EXERCISE —
Arrange every line of the entries below as a JSON list of strings, with one string per line and blank lines omitted.

— BEGIN SOURCE DATA —

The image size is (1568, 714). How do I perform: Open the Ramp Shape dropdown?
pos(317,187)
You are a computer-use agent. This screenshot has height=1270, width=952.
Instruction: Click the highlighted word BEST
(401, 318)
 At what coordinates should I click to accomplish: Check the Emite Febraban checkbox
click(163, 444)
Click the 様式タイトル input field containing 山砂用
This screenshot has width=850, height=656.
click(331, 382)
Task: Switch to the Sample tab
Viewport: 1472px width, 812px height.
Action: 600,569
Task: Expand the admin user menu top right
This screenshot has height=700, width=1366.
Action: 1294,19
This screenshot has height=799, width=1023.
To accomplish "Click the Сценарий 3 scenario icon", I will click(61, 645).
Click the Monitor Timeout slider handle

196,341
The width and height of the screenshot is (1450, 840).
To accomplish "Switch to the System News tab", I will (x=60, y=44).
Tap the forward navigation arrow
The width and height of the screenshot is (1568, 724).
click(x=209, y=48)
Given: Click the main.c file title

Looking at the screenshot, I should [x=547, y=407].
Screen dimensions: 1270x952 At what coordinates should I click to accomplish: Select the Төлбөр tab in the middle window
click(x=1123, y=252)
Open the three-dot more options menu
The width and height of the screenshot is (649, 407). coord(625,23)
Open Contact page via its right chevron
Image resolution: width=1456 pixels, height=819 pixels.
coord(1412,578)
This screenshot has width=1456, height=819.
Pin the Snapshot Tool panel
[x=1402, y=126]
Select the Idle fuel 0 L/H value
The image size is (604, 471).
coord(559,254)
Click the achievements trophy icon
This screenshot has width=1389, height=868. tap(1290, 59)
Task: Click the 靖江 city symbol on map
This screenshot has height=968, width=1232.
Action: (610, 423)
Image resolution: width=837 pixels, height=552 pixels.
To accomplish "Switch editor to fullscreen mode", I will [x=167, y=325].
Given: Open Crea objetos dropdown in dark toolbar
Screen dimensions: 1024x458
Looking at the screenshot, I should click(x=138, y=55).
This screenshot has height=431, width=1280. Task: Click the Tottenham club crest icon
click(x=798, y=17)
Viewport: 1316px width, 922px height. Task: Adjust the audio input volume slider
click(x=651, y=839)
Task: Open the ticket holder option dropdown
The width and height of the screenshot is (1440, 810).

— END SOURCE DATA —

TASK RESULT —
[
  "The image size is (1568, 714). How do I perform: Open the Ramp Shape dropdown?",
  "pos(317,187)",
  "You are a computer-use agent. This screenshot has height=1270, width=952.",
  "Instruction: Click the highlighted word BEST",
  "(401, 318)",
  " At what coordinates should I click to accomplish: Check the Emite Febraban checkbox",
  "click(163, 444)",
  "Click the 様式タイトル input field containing 山砂用",
  "This screenshot has width=850, height=656.",
  "click(331, 382)",
  "Task: Switch to the Sample tab",
  "Viewport: 1472px width, 812px height.",
  "Action: 600,569",
  "Task: Expand the admin user menu top right",
  "This screenshot has height=700, width=1366.",
  "Action: 1294,19",
  "This screenshot has height=799, width=1023.",
  "To accomplish \"Click the Сценарий 3 scenario icon\", I will click(61, 645).",
  "Click the Monitor Timeout slider handle",
  "196,341",
  "The width and height of the screenshot is (1450, 840).",
  "To accomplish \"Switch to the System News tab\", I will (x=60, y=44).",
  "Tap the forward navigation arrow",
  "The width and height of the screenshot is (1568, 724).",
  "click(x=209, y=48)",
  "Given: Click the main.c file title",
  "Looking at the screenshot, I should [x=547, y=407].",
  "Screen dimensions: 1270x952 At what coordinates should I click to accomplish: Select the Төлбөр tab in the middle window",
  "click(x=1123, y=252)",
  "Open the three-dot more options menu",
  "The width and height of the screenshot is (649, 407). coord(625,23)",
  "Open Contact page via its right chevron",
  "Image resolution: width=1456 pixels, height=819 pixels.",
  "coord(1412,578)",
  "This screenshot has width=1456, height=819.",
  "Pin the Snapshot Tool panel",
  "[x=1402, y=126]",
  "Select the Idle fuel 0 L/H value",
  "The image size is (604, 471).",
  "coord(559,254)",
  "Click the achievements trophy icon",
  "This screenshot has width=1389, height=868. tap(1290, 59)",
  "Task: Click the 靖江 city symbol on map",
  "This screenshot has height=968, width=1232.",
  "Action: (610, 423)",
  "Image resolution: width=837 pixels, height=552 pixels.",
  "To accomplish \"Switch editor to fullscreen mode\", I will [x=167, y=325].",
  "Given: Open Crea objetos dropdown in dark toolbar",
  "Screen dimensions: 1024x458",
  "Looking at the screenshot, I should click(x=138, y=55).",
  "This screenshot has height=431, width=1280. Task: Click the Tottenham club crest icon",
  "click(x=798, y=17)",
  "Viewport: 1316px width, 922px height. Task: Adjust the audio input volume slider",
  "click(x=651, y=839)",
  "Task: Open the ticket holder option dropdown",
  "The width and height of the screenshot is (1440, 810)."
]